Una polipíldora integrada por tres medicamentos, desarrollada por el Centro Nacional de Investigaciones Cardiovasculares (CNIC) y la farmacéutica Ferrer, consigue reducir un 33% la mortalidad cardiovascular tras haber sufrido un infarto. Esta polipíldora incluye aspirina, estatina (disminuye los niveles de colesterol en sangre) y ramipril (inhibidor de la enzima convertidora de angiotensina que se utiliza para tratar la presión arterial, la insuficiencia cardiaca y también la enfermedad renal diabética). Los resultados del estudio SECURE se han presentado este viernes en el marco del Congreso Europeo de Cardiología, que tiene lugar en Barcelona. El investigador principal de SECURE y director general del CNIC, Valentí Fuster, ha indicado que "por primera vez, la polipíldora consigue reducciones clínicamente relevantes en pacientes que han sufrido un infarto de miocardio".

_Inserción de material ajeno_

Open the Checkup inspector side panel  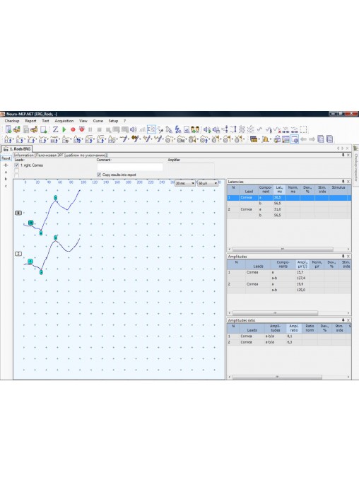point(356,165)

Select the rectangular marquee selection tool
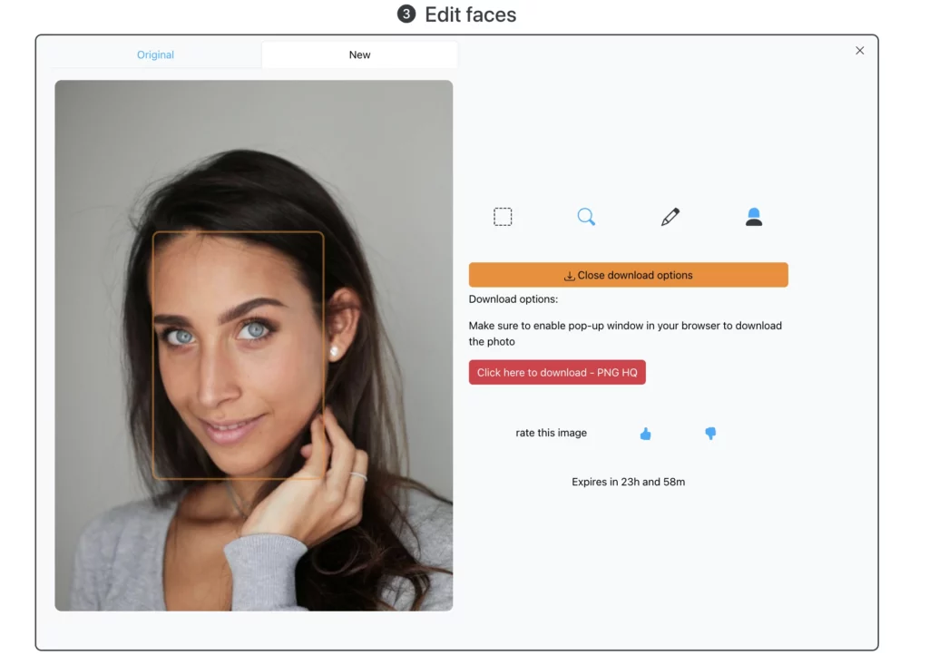click(x=503, y=216)
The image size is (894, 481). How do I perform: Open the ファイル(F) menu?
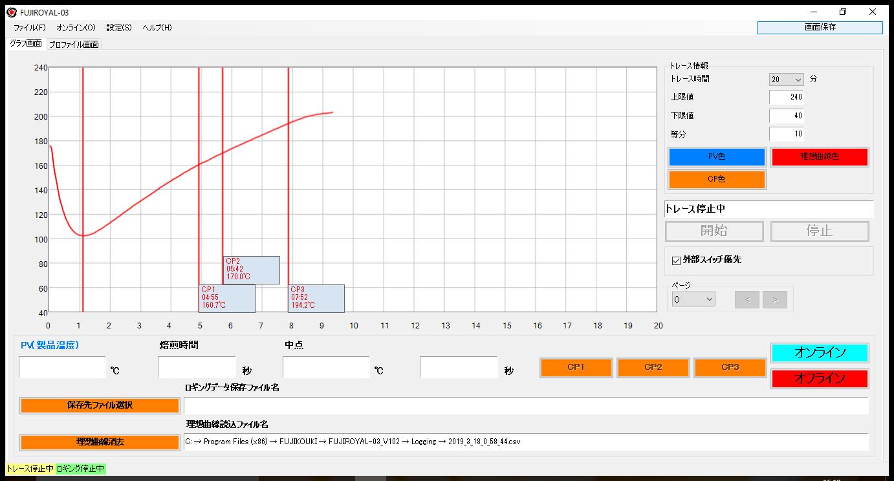pyautogui.click(x=29, y=28)
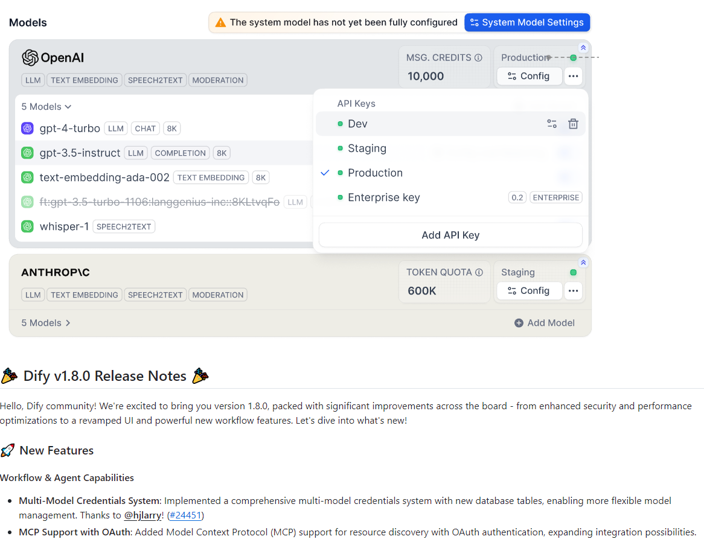Open the 5 Models dropdown for OpenAI
Screen dimensions: 704x542
tap(46, 106)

Esta investigación ha contado con 2.499 pacientes de siete países de Europa (Alemania, España, Francia, Hungría, Italia, Polonia y la República Checa) que habían sufrido una angina de pecho. El 31% de las personas participantes eran mujeres, con una edad media de 76 años. De ellas, casi el 80% tiene hipertensión, prácticamente seis de cada diez presentan diabetes y la mitad también habían sido fumadoras. Lo que se pretendía, pues, era incluir aquellos casos de pacientes con más riesgo de sufrir alguna enfermedad cardiovascular, extendiéndolo a posibles casos de ictus o revascularización urgente. El estudio ha hecho un seguimiento durante tres años de estas personas que siguieron el tratamiento de la polipíldora y los resultados apuntan que el riesgo de sufrir algún accidente cardiovascular bajaba un 24% en comparación con los que siguen el tratamiento por separado. Concretamente, la incidencia de muerte cardiovascular ha pasado de 71 pacientes en el grupo de tratamiento habitual a los 48 que testaron la polipíldora.

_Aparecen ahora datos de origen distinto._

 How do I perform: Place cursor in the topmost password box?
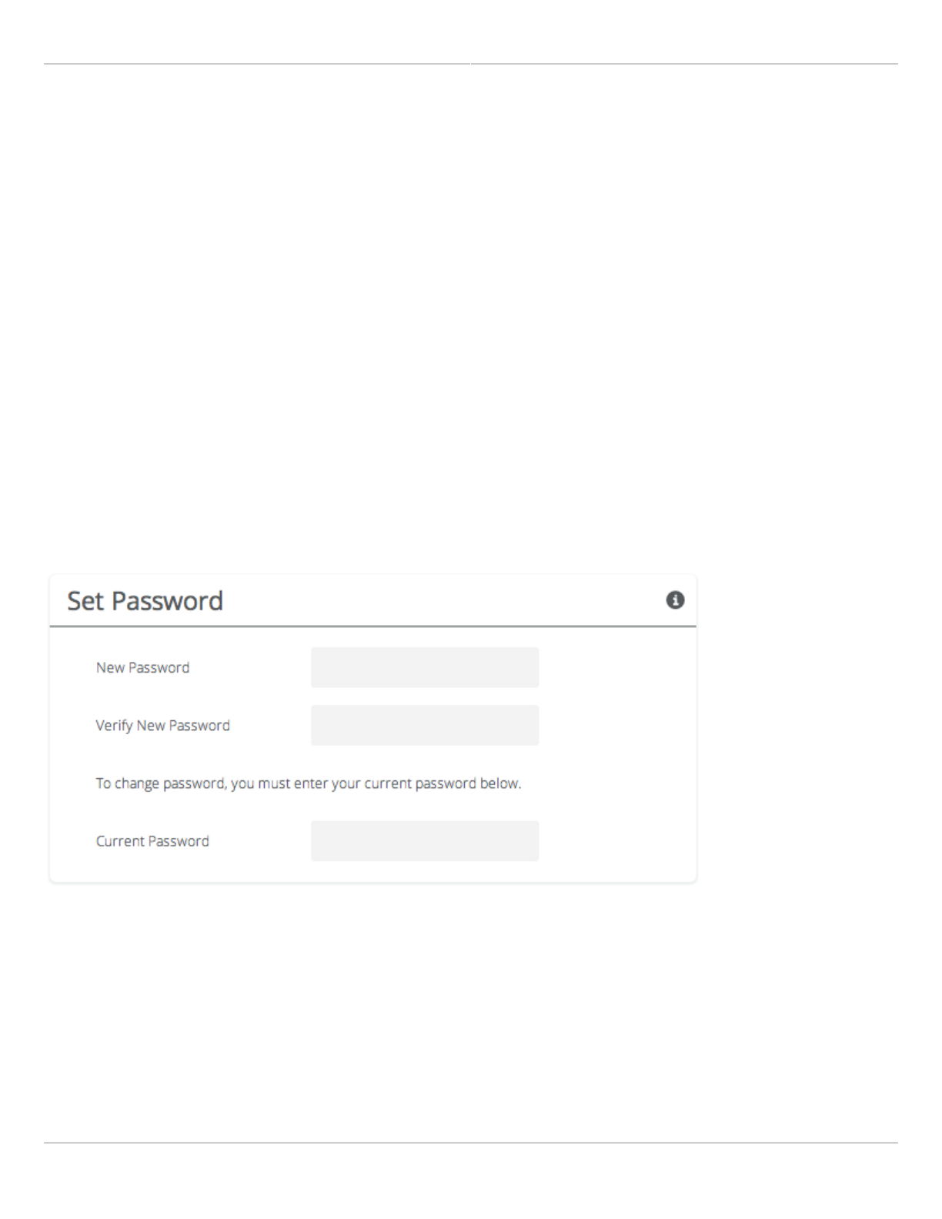click(x=425, y=667)
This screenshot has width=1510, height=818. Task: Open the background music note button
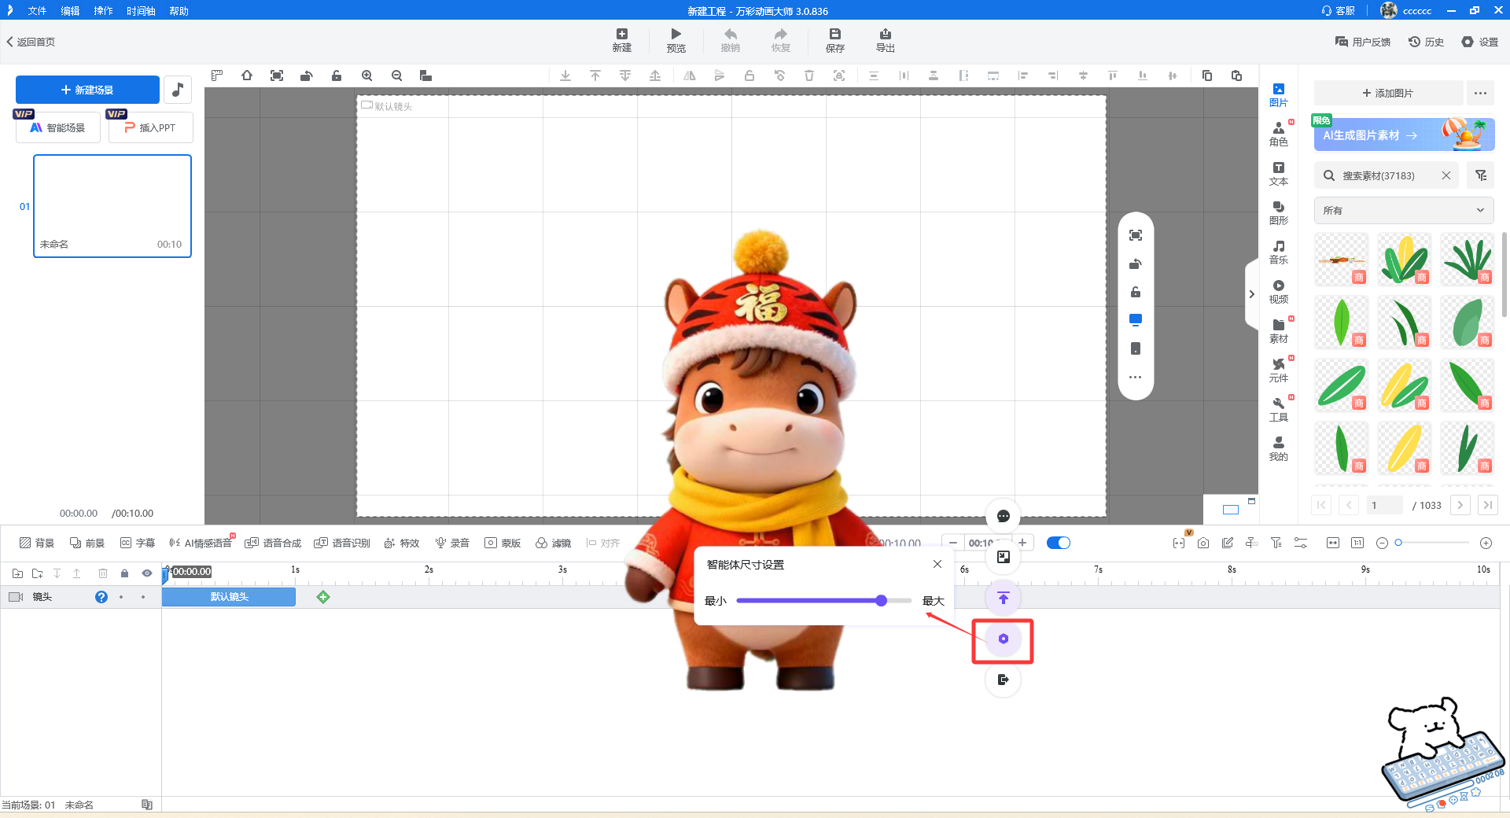[178, 90]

Buena adherencia al tratamiento
Por su parte, José María Castellà, director científico de la Fundación de Investigación HM Hospitales, ha puesto el foco en el hecho que "la adherencia al tratamiento después de un infarto agudo de miocardio es esencial para una prevención secundaria eficaz". Precisamente, esta polipíldora, "para ser una estrategia muy sencilla que aúna tres de los tratamientos basales en este tipo de pacientes, ha demostrado su valor porque el aumento de la adherencia implica que los pacientes están siendo mejor tratados y, gracias a eso, tienen un menor riesgo de sufrir eventos cardiovasculares".

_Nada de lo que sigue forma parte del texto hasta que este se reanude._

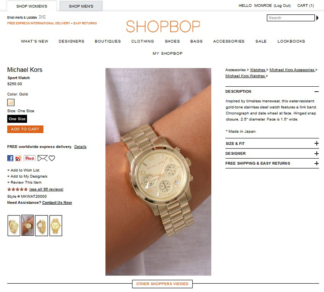324x292 pixels.
Task: Open the Sale menu
Action: tap(261, 41)
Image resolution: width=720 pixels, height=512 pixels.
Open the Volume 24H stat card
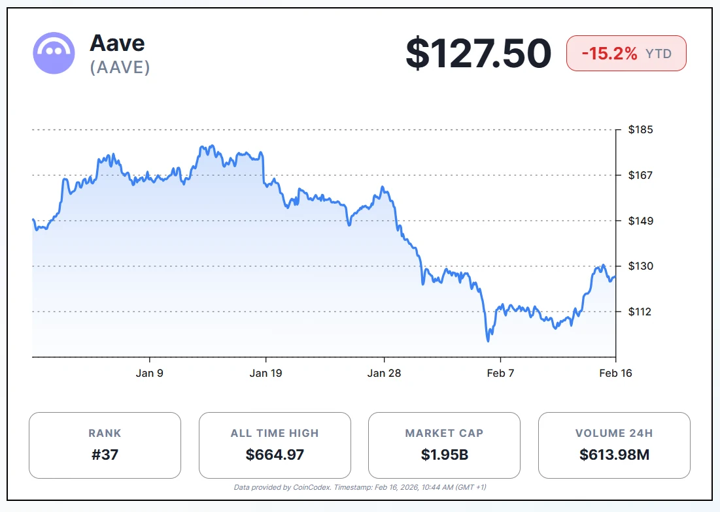pos(614,445)
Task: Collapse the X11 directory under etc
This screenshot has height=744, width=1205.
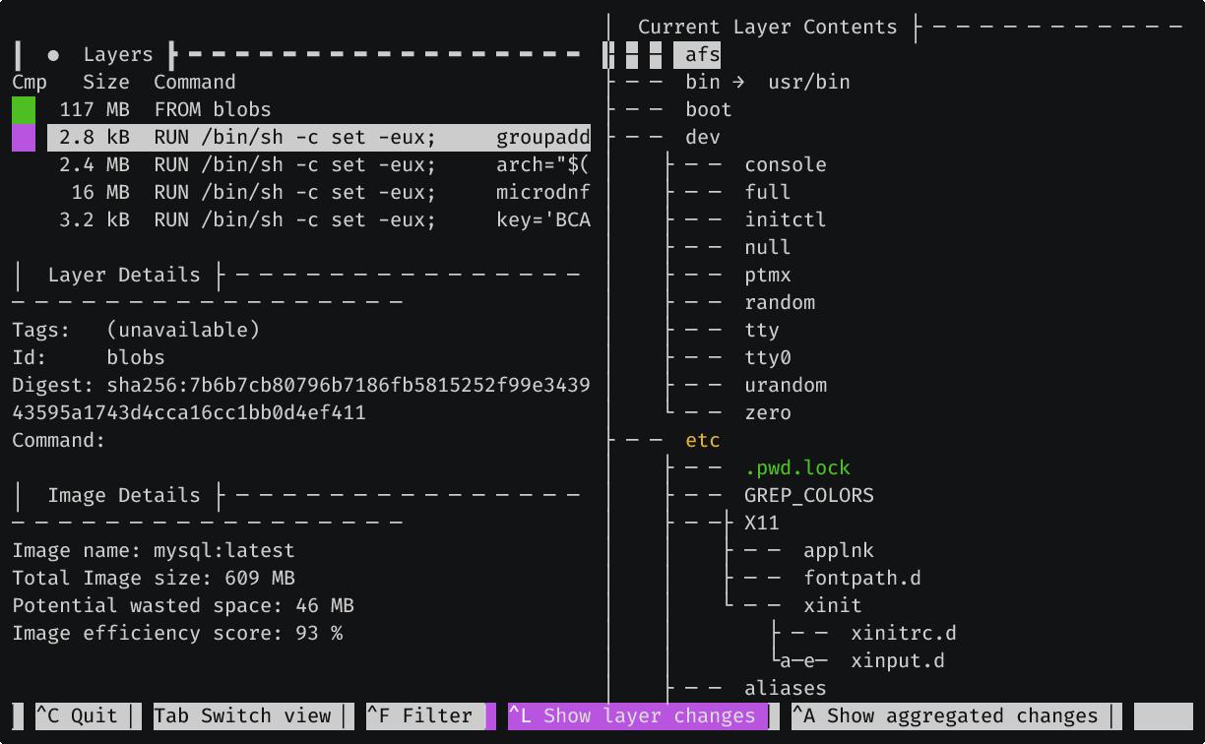Action: click(x=761, y=523)
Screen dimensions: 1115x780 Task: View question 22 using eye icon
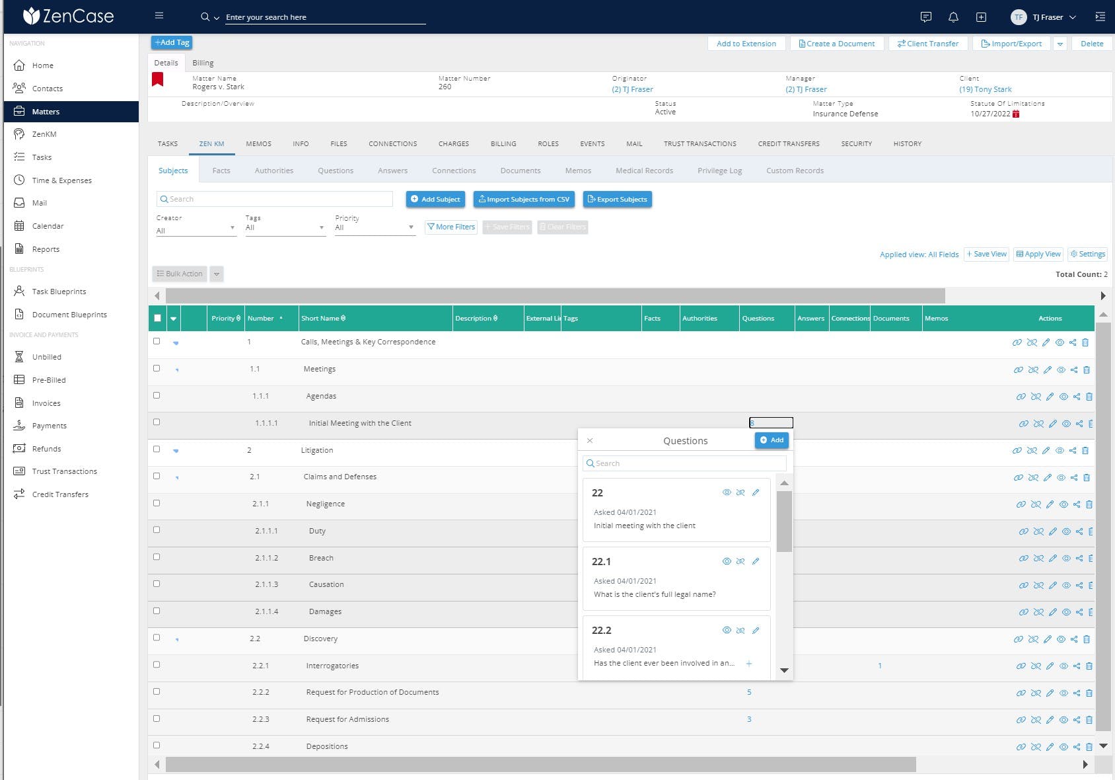(x=727, y=492)
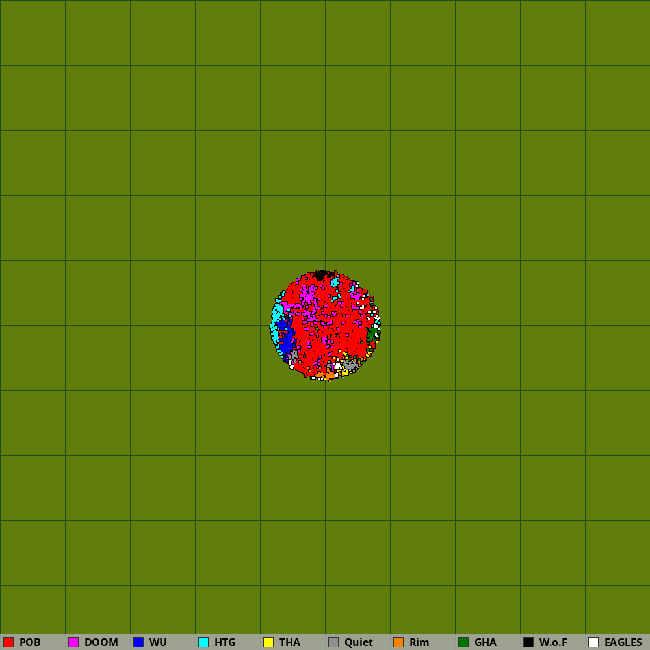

Con los resultados obtenidos, Valentí Fuster ha abierto la puerta al hecho que la polipíldora pueda formar parte de las estrategias y tratamientos que existen para prevenir accidentes cardiovasculares en aquellos pacientes que ya han sufrido un infarto de miocardio. "Al simplificar el tratamiento y mejorar la adherencia, este enfoque tiene el potencial de reducir el riesgo de enfermedad recurrente y muerte cardiovascular a escala mundial", ha señalado Fuster.